# Remove Hvy Gold Pltng from Aluminum Hexagonal Laser Mirrors



## Xsfacade (Sep 7, 2013)

I need help trying to figure out the best way to recycle the gold from these mirrors. I have a total area of 376 square inches on seven octohedral mirrors. I am guessing electroplating since the ends have some gold but not a lot of course. I don't want to use anything to caustic if possible but most of all I need it to be something i can do in an apartment or if outside it cannot take more then a day. I would love to use something that would eat the aluminum if possible since it would leave the eight slabs of gold from each mirror. They are around 5" tall x 3.5" thick with a stainless steel rod through the center that supports two bearings and a magnet. They came from the Accu Sort DM-3000. I have searched everywhere for info on these since they are worth more then the gold no matter how much I obtain.
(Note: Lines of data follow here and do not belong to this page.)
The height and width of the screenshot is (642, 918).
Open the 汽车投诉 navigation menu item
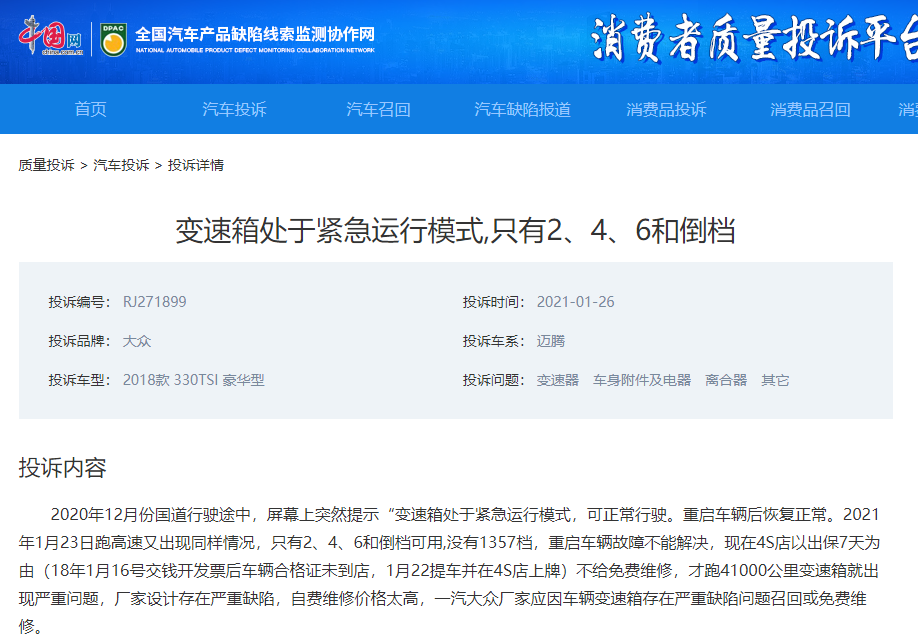[x=235, y=110]
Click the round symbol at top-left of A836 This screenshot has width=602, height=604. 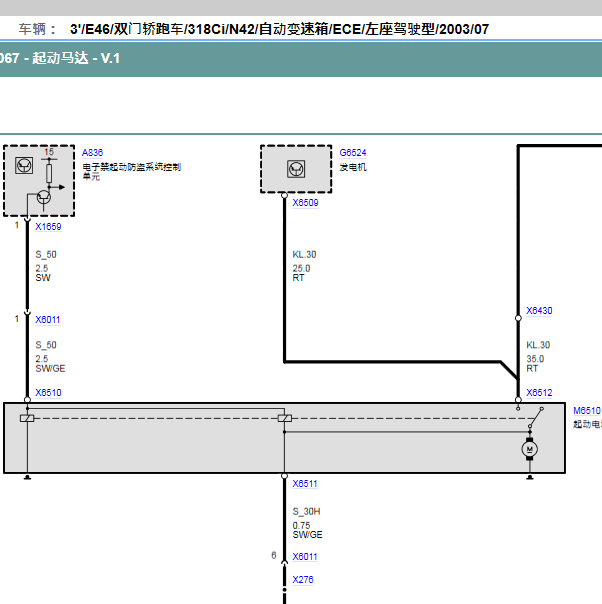[25, 163]
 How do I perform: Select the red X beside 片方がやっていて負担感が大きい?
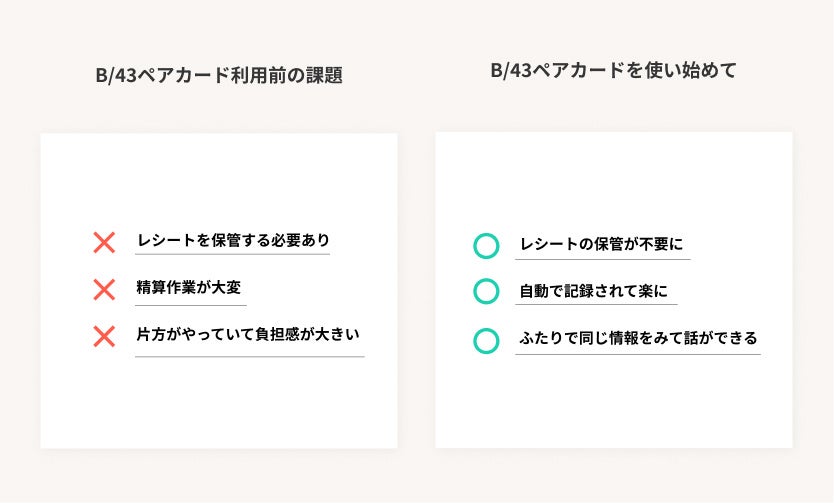[x=104, y=337]
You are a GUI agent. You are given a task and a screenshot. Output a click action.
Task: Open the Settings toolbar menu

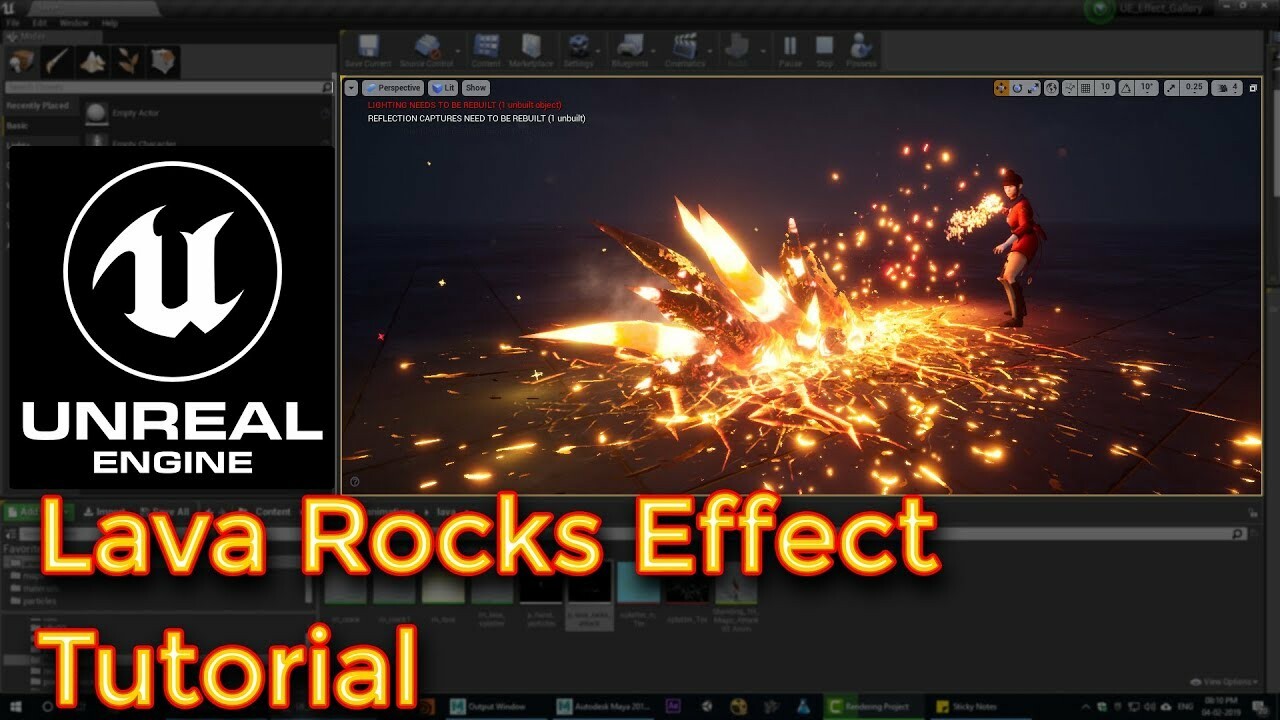(578, 46)
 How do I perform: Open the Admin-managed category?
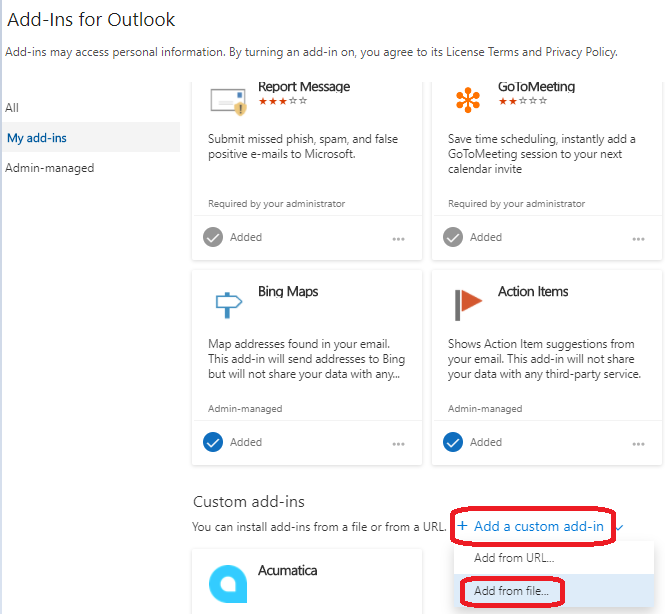(50, 168)
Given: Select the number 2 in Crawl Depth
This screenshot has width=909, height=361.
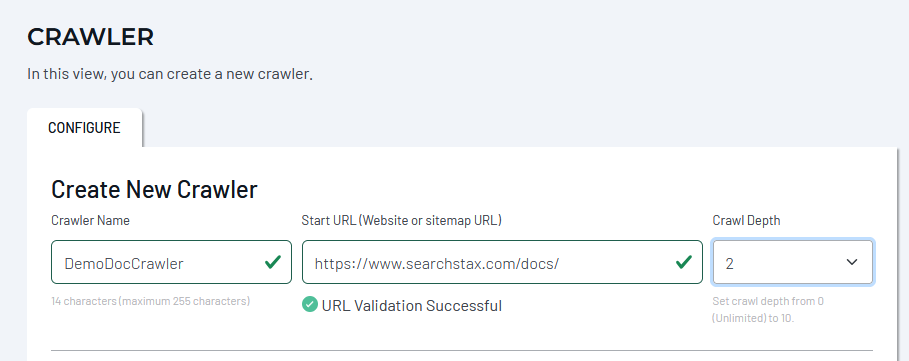Looking at the screenshot, I should (729, 264).

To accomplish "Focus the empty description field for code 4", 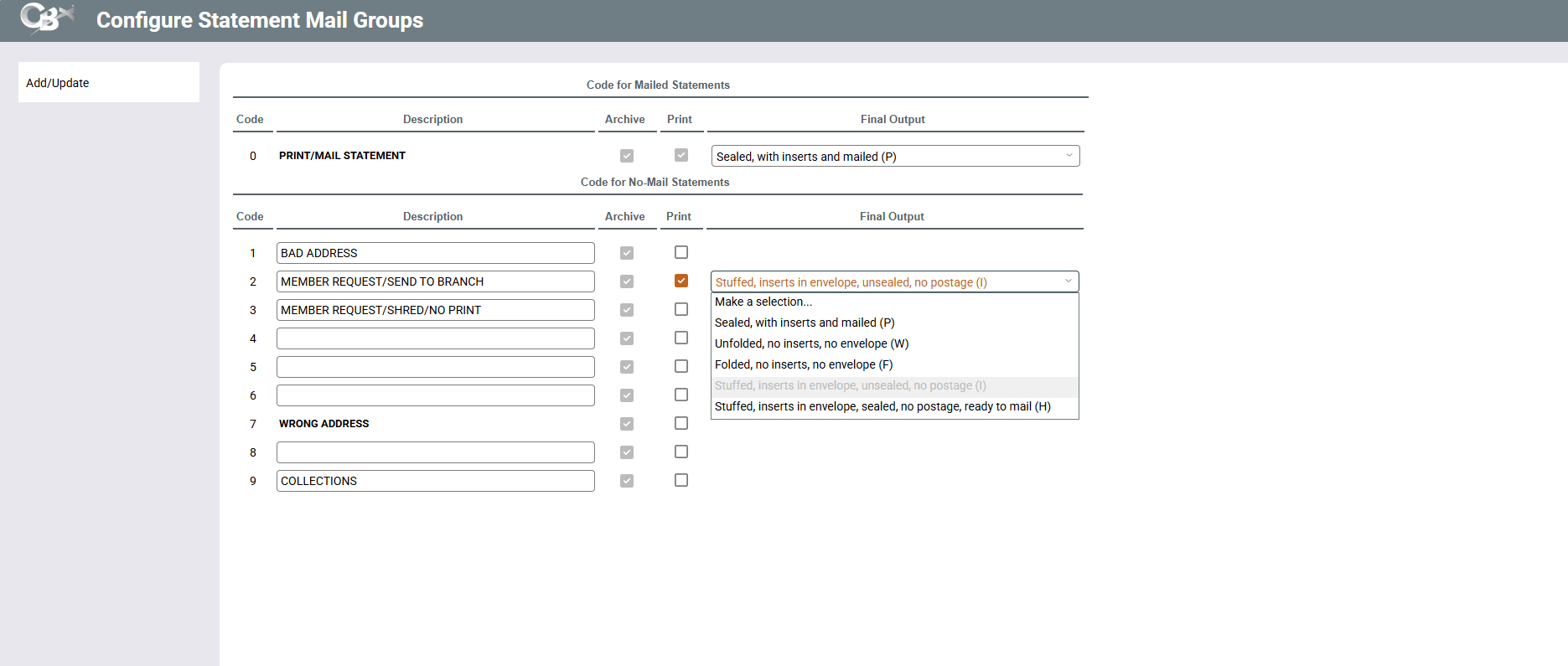I will pos(436,338).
I know the original machine price included $1000.00 due to the single mirror in each machine back in 1996.
Thanks for any help.


----------



## Geo (Sep 7, 2013)

ideally, a stripping cell is the best choice. hcl will will digest the aluminum as well as NaOH (lye,caustic soda). if i had to pick between the two, i would use NaOH. if you are not familiar with sodium hydroxide and its properties, you should study on it before you try to use it. it is dangerous to work with if you dont know how to handle it. wear rubber gloves and eye protection. wash any spills or splatters as soon as possible. you can use vinegar to neutralize the caustic soda if it gets on your skin. you can use it safely in the kitchen sink but keep it off counter tops and away from aluminum pots and pans.


----------



## chlaurite (Sep 7, 2013)

If you haven't already, you may want to try a drop of acid/chlorox as a test patch on one of the mirrors. I've seen similar mirrors to those, from lotto-ticket scanners, and they didn't really have a thick gold plating - They had a silver (or maybe even just aluminum, I hadn't gotten into recovery/refining yet back then) plating with a literally transparent gold electroplate to chemically protect the surface from oxidizing. Looked shiny and yellow, but the whole thing had less gold than your average CPU pin.


----------



## goldsilverpro (Sep 7, 2013)

What is your definition of Heavy Gold Plating and why do you believe the plating is heavy? Can you provide a technical reason why the plating on this would be thicker than normal?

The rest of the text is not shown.